3.1.3 Permusuhan Dalam Hubungan-Hubungan Sosial Yang
Intim
Menurut Coser terdapat kemungkinan seseorang terlibat
dalam konflik reaistis tanpa sikap permusuhan atau agresif. Dalam film ini yang
menggambarkan feomena ini adalah saat Avi mendengarkan cerita dari keluarga
Abdullah lalu kemudian Avi memutuskan untuk meninggalkan rumah tersebut lalu
ditanya oleh salah satu keluarganya dengan pertanyaan “Anda
seorang Yahudi?” namun Avi diam saja
tidak menjawab dan langsung pergi meski akhirnya ia kembali karena tembakan
Israel dimalam hari.
Permusuhan
dalam hubungan intim pun terlihat antara Avi dan penjaga penjara, disini
penjaga penjara ngotot ingin memperlihatkan buku catatan nenek moyang dan
mejelaskan asal usul keluarga Avi serta sejarah atas tanah yang dijanjikan yang
mana hal itu dibantah oleh Avi, “tanah yang dijanjikan untuk kita, kamu
berbohong. Pada awalnya kamu benar mereka tidak mengakui negara Israel ….” Avi
pun terpaksa dipenjarakan meski nantinya dibebaskan oleh Polat dkk.

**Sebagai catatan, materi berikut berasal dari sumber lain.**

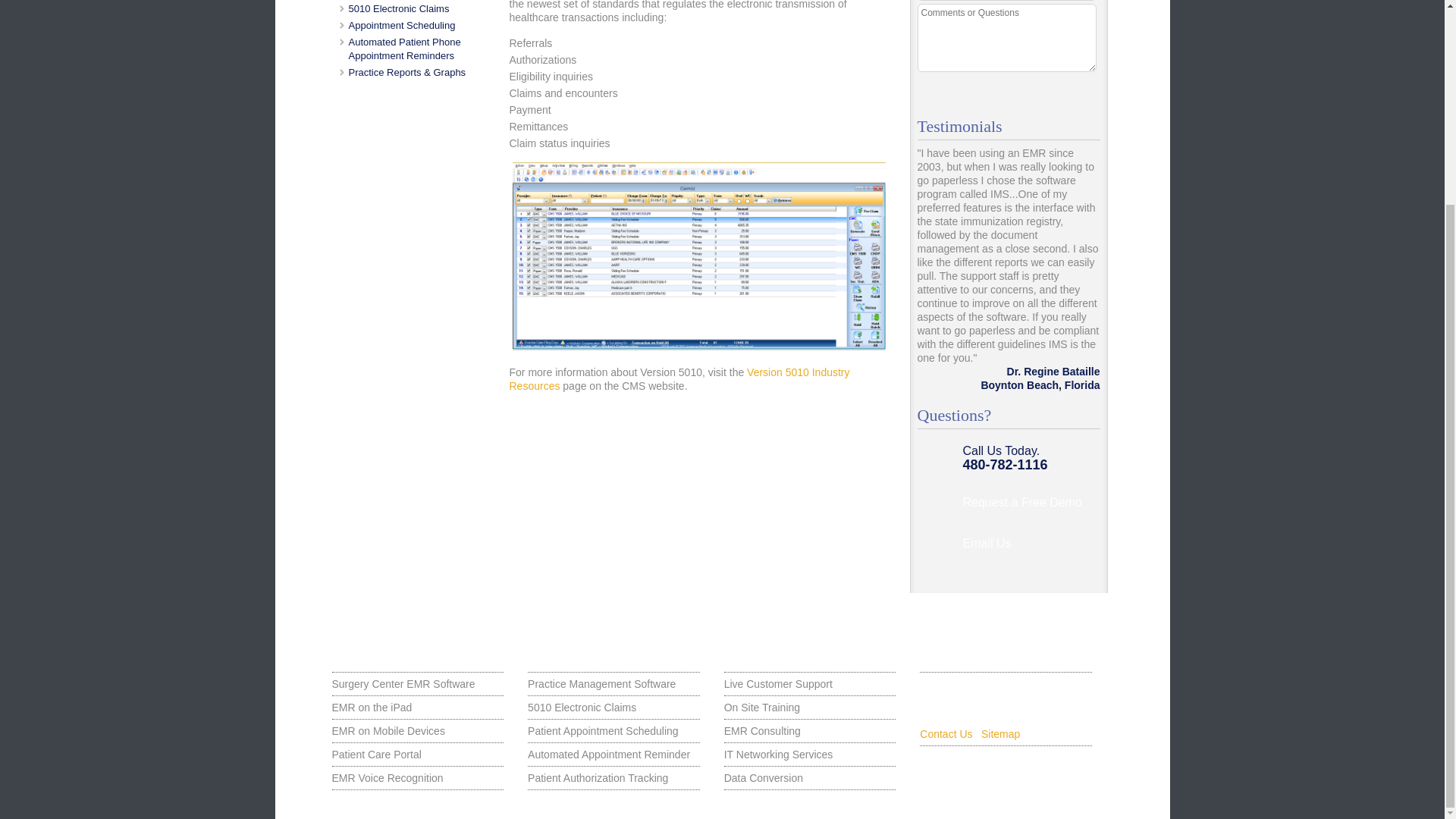
5010 Electronic Claims (399, 8)
Automated Patient Phone Appointment Reminders (405, 48)
EMR Consulting (809, 730)
Automated Appointment Reminder (613, 754)
Email Us (1025, 549)
On Site Training (809, 707)
EMR Voice Recognition (417, 777)
send (1068, 90)
EMR on the iPad (417, 707)
IT Networking Services (809, 754)
send (1068, 90)
Patient Authorization Tracking (613, 777)
Patient Care Portal (417, 754)
Live Customer Support (809, 684)
Appointment Scheduling (402, 25)
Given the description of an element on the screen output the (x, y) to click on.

3.1.4 Isu Fungsionalitas Konflik
Konflik dapat secara positif fungsional sejauh ia
memperkuat kelompok dapat secara negatif
fungsional sejauh ia bergerak melawan struktur. Konflik antara dua kelompok dan
antara berbagai kelompok antagonistis yang demikian itu saling menetralisir dan
sesungguhnya berfungsi untuk mempersatukan sistem sosial.
Dalam hal ini kaitannya dengan film, digambarkan
bahwa kolompok Israel semakin memperkuat pertahanan pasca penyerangan terhadap
kapal (pengangkut bantuan untuk Paletina) terhadap warga pendatang khususnya
warga Turki dengan tujuan antisipasi teror balik terhadap Israel. Hal itu dapat
terlihat ketika tentara Israel mengerutkan dahinya saat menanyakan negara apa
yang mengeluarkan paspornya Polat dan dengan mata kepala sendiri dia melihat
paspor Polat tersebut dari Turki.
Adapun pihak Palestina dalam memperkuat kelompok
hanya sebatas gambaran hidup warganya yang nampak dalam penjara terbuka karena
pengawasan Israel, meski demikian kesatuan dan semangat jihat mereka nampak
sekali saat harus berahadapan dengan tentara Israel meski hanya bermodal
senjata batu.
Sedangkan komando Turki Polat dan dua kawannya Memati Baq dan
Abdulhey Coban, ditambah dengan Abdullah yang membantu kerja mereka juga nampak
terlihat saling memngukuhkan dan merancang strategi penyerangan terhadap Israel
yang mana hal itu menjadi tidak sia-sia karena dalam ending film tersebut pun
dimenangkan oleh tiga komando dari Turki sedangkan Abdullah harus syahid dalam
film ini.
3.1.5 Kondisi-Kondisi yang Mempengaruhi Konflik
Setelah melihat beberapa fenomena konflik yang sudah
dipaparkan diatas, maka jelas sudah bahwa kondisi yang mempengaruhi konflik
diantara yang paling utama adalah rakusnya Israel untuk memperluas wilayahnya
tanpa memperdulikan Palestina bahkan aturan PBB. Dari sinilah memicu rangsangan
terhadap beberapa tokoh bahkan warga dunia untuk melawannya. Hal itu tentunya
wajar jika ditambah dengan melihat kondisi sosial masyarakat Palestina yang
seperti dalam penjara terbuka, jeritan anak dimana-mana, coretan dinding wujud
ungkapan penderitaan tercecer, serta psikis bahkan jiwa raga warga Palestina
yang selalu terganggu oleh bengisnya Zionis.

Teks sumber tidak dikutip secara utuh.